To teraz pomyśl sobie jak to było jak musiałam co dwie godziny wstawać i robić Witkowi mleczko, jak on był jeszcze taki malusi. Aż strach sobie przypominać :szok::baffled: Na rzęsach wtedy chodziłam :eek:

nawet dobrze bo jadl juz kaszki lyzeczka i zupki, zostal z moimi rodzicami pierwszego dnia przed snem dostal moje mleczko odciagniete z butli i wypil, 2 dnia zaczal chyba tesknic bo przytulal sie do rodzicow co chwilke, rodzice jechali caly czas na kaszkach iz upkach, dopiero 3 dnia z rana gdy juz troche o mnie "zapomnial" rano moja mama dala mu mleko sztuczne z butli i wypil :-) od tamtej pory juz jest na butli, poczatkowo jeszcze dawalam mu cycka w nocy zeby stopniowo laktacje powstrzymac, ale to tylko kilka dni :-)

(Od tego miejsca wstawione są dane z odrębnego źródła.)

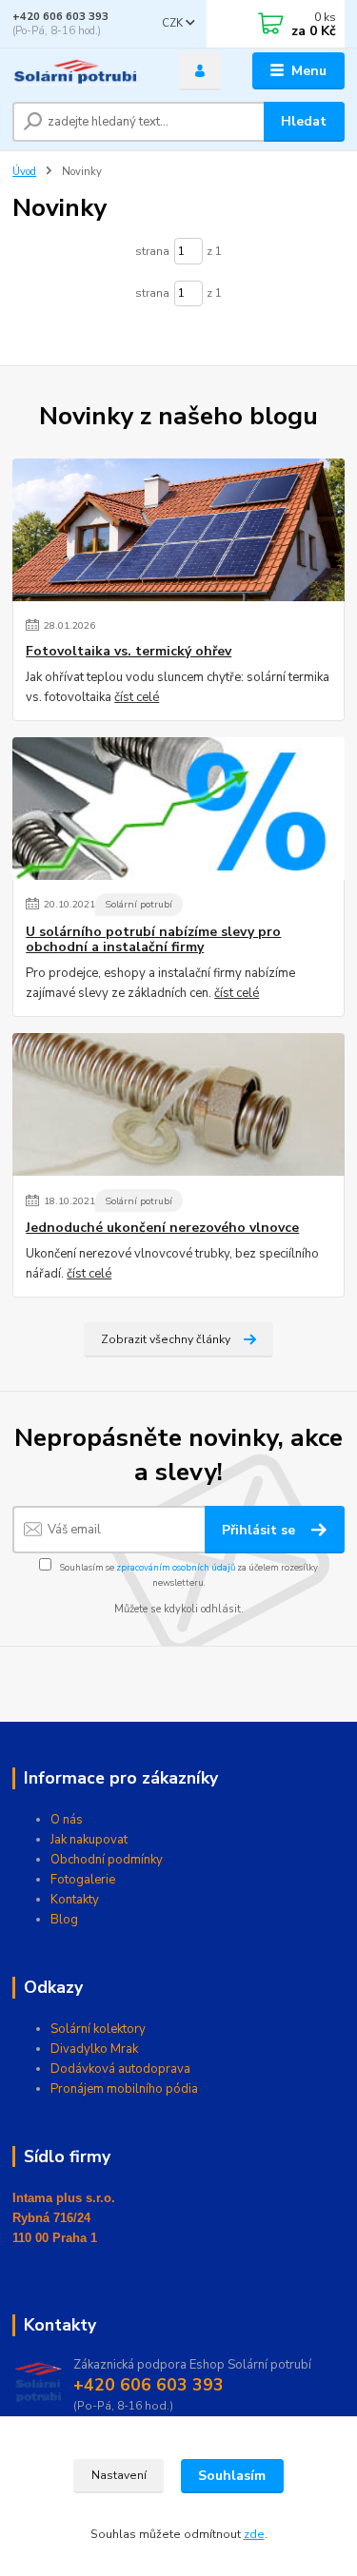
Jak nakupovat (89, 1839)
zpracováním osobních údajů (175, 1567)
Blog (64, 1919)
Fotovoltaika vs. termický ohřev (128, 651)
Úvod (24, 172)
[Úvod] (81, 71)
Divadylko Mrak (94, 2049)
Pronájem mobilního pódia (124, 2089)
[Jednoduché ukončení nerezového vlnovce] (178, 1104)
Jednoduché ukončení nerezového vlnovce (162, 1228)
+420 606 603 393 (60, 17)
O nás (66, 1819)
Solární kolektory (98, 2029)
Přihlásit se (260, 1530)
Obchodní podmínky (106, 1859)
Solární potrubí (138, 904)
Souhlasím (232, 2476)
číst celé (136, 697)
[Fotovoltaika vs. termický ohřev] (178, 530)
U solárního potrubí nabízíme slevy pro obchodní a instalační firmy (153, 940)
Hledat (304, 121)
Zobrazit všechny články (165, 1339)
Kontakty (74, 1899)
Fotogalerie (82, 1879)
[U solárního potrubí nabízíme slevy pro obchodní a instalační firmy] (178, 808)
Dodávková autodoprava (120, 2069)
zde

To gratuluję. Skuteczne oduczenie ciągnięcia cyca ;-)

Ja już 4 wieczór uczę zasypiania Witka w łóżeczku. Pierwszego dnia było to 40 min, drugiego - 30, wczoraj 60 a dziś 15 :-D Ale mały nie płacze, nie marudzi tylko przewraca się z boku na bok i w końcu zasypia. W dzień za bardzo ostatnio ryczy i jestem nim tak umęczona, że nie mam siły na walkę z nim. Po południu tatuś go trochę rozbawia i ja mogę naladować sobie baterie. Ale na dzienne zasypianie też przyjdzie pora. A oduczanie od smoczka też za jakiś czas będzie trzeba wprowadzić.